» Text excerpt
If Trump doesn’t grant some kind of exemption, importing generic drugs is likely to become more expensive — a cost that could be passed on to patients or force more struggling generic drugmakers out of the U.S., said Dr. Janet Woodcock, a former acting commissioner of the Food and Drug Administration
“I thought tariffs were to help domestic industry thrive and level the playing field,” Woodcock said. “But if there’s no domestic industry, what are you doing? You’re just passing higher costs on to the consumers.
“It just seems like the wrong tool for the problem, for drugs at least,” she added.
Arthur Caplan, the head of the medical ethics division at NYU Langone Medical Center in New York City, said that even if the tariffs are imposed only on the active ingredients — not the finished products — they could still cause an uptick in cost. Some ingredients for drugs are made overseas, but the drugs are finished and packaged in the U.S.
“That’s where you’ve got to be careful,” he said.
Tariffs would also be unlikely to spur more generic drug manufacturing in the U.S. Because generic drugs bring in so little profit, there’s little to entice drugmakers to invest in new domestic facilities, Woodcock said.
A squeeze on the generic drug industry?
Karoline Leavitt, a spokesperson on Trump’s transition team, declined to say whether Trump planned to grant an exemption on generic drugs.
Leavitt said in a statement: “In his first term, President Trump instituted tariffs against China that created jobs, spurred investment, and resulted in no inflation. President Trump will work quickly to fix and restore an economy that puts American workers by re-shoring American jobs, lowering inflation, raising real wages, lowering taxes, cutting regulations, and unshackling American energy.”
Kesselheim said the added cost would also worsen ongoing drug shortages.
The U.S. is dealing with a shortage of several lifesaving medications, including chemotherapy drugs and IV fluids, as well as several common drugs, such as pain and ADHD medications.
According to the American Society of Health-System Pharmacists, a group that tracks drug shortages, there are 277 active drug shortages in the U.S., half of which have persisted for two or more years.
“The price and the cost of production, which includes shipping a product, and the supply chain are closely linked,” Kesselheim said. “When there are disruptions to the supply chain, like tariffs, that can lead to shortages, and it’ll raise prices.”
Any kink in the system, including natural disasters, can lead to shortages. That’s what happened this year when catastrophic flooding from Hurricane Helene struck a facility owned by the country’s largest IV fluid manufacturer, Baxter International, in North Carolina.
“We need redundancy. We need resilience. We don’t want one manufacturer, in Indonesia or India or China, to be the one group that we rely upon,” Woodcock said. “But the financial system, the purchasing system, in the United States is driving it towards a single or two winners.”
Kesselheim said the tariffs would raise the cost of brand-name drugs, too, although it’s unlikely that patients would notice a difference, as those are already extremely expensive.
That’s different from generic drugs, which are cheaper and are often sold at close to the cost for which they were made, he said.
“Brand-name drugs are sold at monopoly prices, oftentimes hundreds or thousands of times the amount that they cost to produce,” he said. “Those somewhat increased costs of production are unlikely to have a substantial impact.”
With generic drugs, “it could quickly turn around and impact that price that patients pay,” he added.
What concerns Kesselheim the most is that tariffs could cause generic drug prices to skyrocket should more generic drug manufacturers drop out.
“If the tariffs make it so that they no longer feel like they can make a reasonable profit, then they stop selling,” he said. “And either that means that the remaining manufacturers in the market can raise the price even further because they have more market concentration or it means there’s a risk of shortage.”

» Input data

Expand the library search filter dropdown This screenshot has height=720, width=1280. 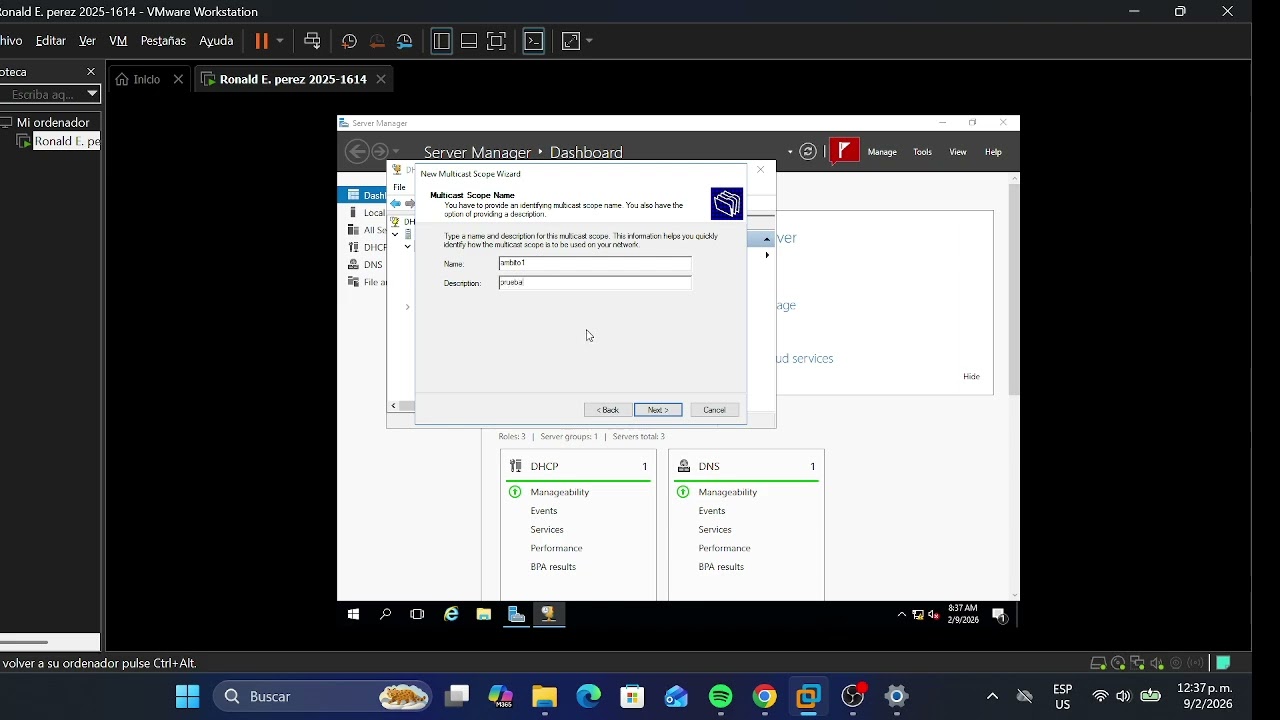click(x=92, y=94)
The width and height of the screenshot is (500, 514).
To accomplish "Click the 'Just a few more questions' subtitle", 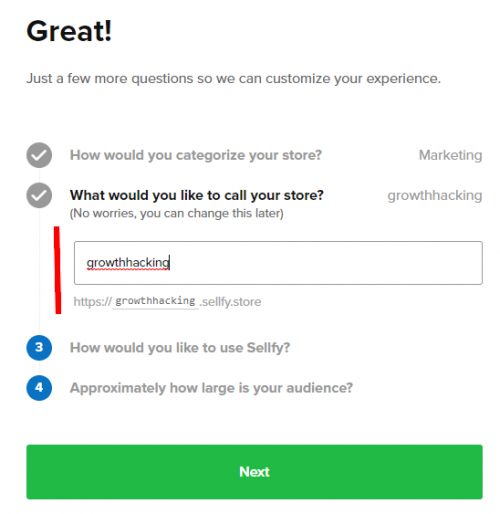I will point(233,79).
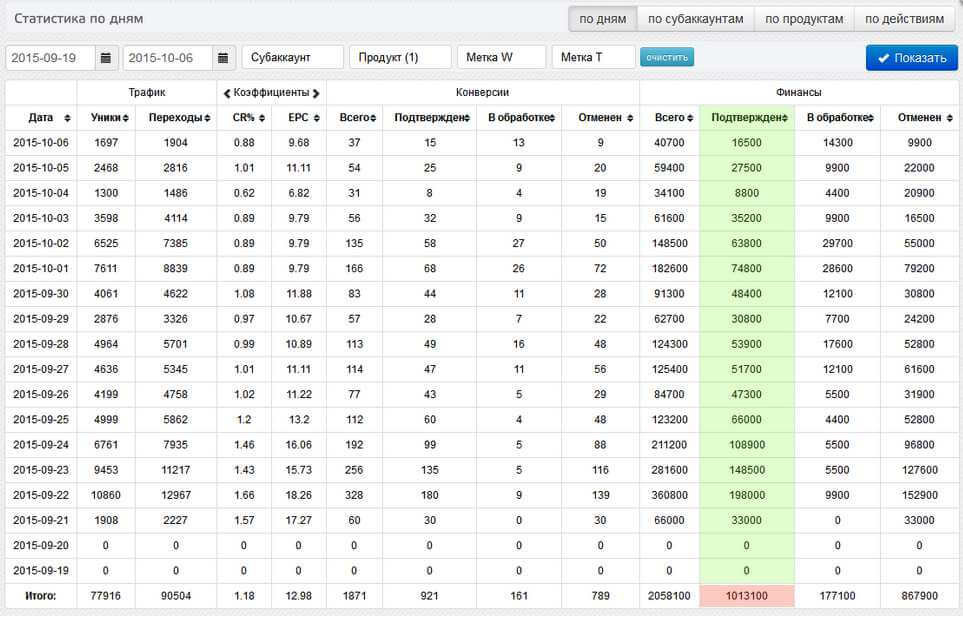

» Work to complete
In the excerpt on tariffs and generic drugs, rewrite the paragraph that begins "Any kink in the system" more briefly while keeping its main facts.

» Solution to this exercise
Any disruption, including a natural disaster, can cause shortages. This happened this year when catastrophic flooding from Hurricane Helene hit a North Carolina facility of Baxter International, the country's largest IV fluid manufacturer.